The ICSI Procedure: A Step-by-Step Guide

The ICSI process follows a similar timeline to a standard IVF cycle, but with a critical difference in the laboratory.

  1. Ovarian Stimulation: Medication is used to stimulate the ovaries to produce multiple eggs. This is closely monitored with regular ultrasounds and blood tests.
  2. Egg Retrieval: Once the eggs are mature, they are retrieved in a quick procedure under light anesthesia, guided by an ultrasound.
  3. Sperm Collection: Sperm is collected and processed in the lab.
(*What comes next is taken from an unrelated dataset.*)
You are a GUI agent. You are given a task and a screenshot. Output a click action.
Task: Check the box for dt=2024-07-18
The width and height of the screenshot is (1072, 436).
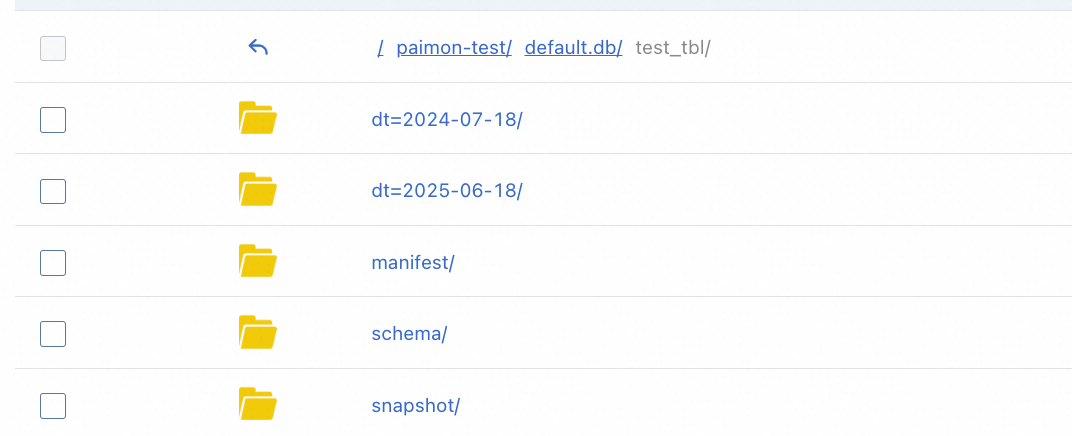click(53, 119)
For men with azoospermia (no sperm in the semen), sperm can be retrieved directly from the testis using procedures such as PESA, MESA, or TESE.
  4. Micromanipulation: In the lab, a single, healthy sperm is carefully selected. An embryologist uses a micromanipulator to hold the egg and, with a tiny needle, injects the chosen sperm directly into the egg.
  5. Embryo Development & Transfer: The fertilized eggs (now called embryos) are placed in an incubator for 2 to 5 days to allow for development. The highest-quality embryos are then transferred back into the uterus.

When is ICSI Recommended?

ICSI is often the recommended course of action for specific fertility issues, including:

  • Male Factor Infertility: Very low sperm count, poor sperm motility, or high levels of sperm antibodies.
  • Failed Fertilization: Previous IVF cycles with a low fertilization rate (below 20%).
  • Sperm Retrieval: When sperm is retrieved directly from the testis (TESA/PESA).
  • Ejaculation Issues: Problems with ejaculation due to spinal cord injuries or diabetes.

While some clinics now advocate for routine ICSI for all patients, we believe in a more conservative approach. If a patient’s sperm count is sufficient for standard IVF, we do not perform ICSI to minimize unnecessary handling of the gametes. However, for those in a “gray zone,” we may use a combination approach, fertilizing half the eggs with IVF and the other half with ICSI.

Our success rates remain consistently high, showing that our targeted approach is effective for both azoospermia and non-azoospermia patients.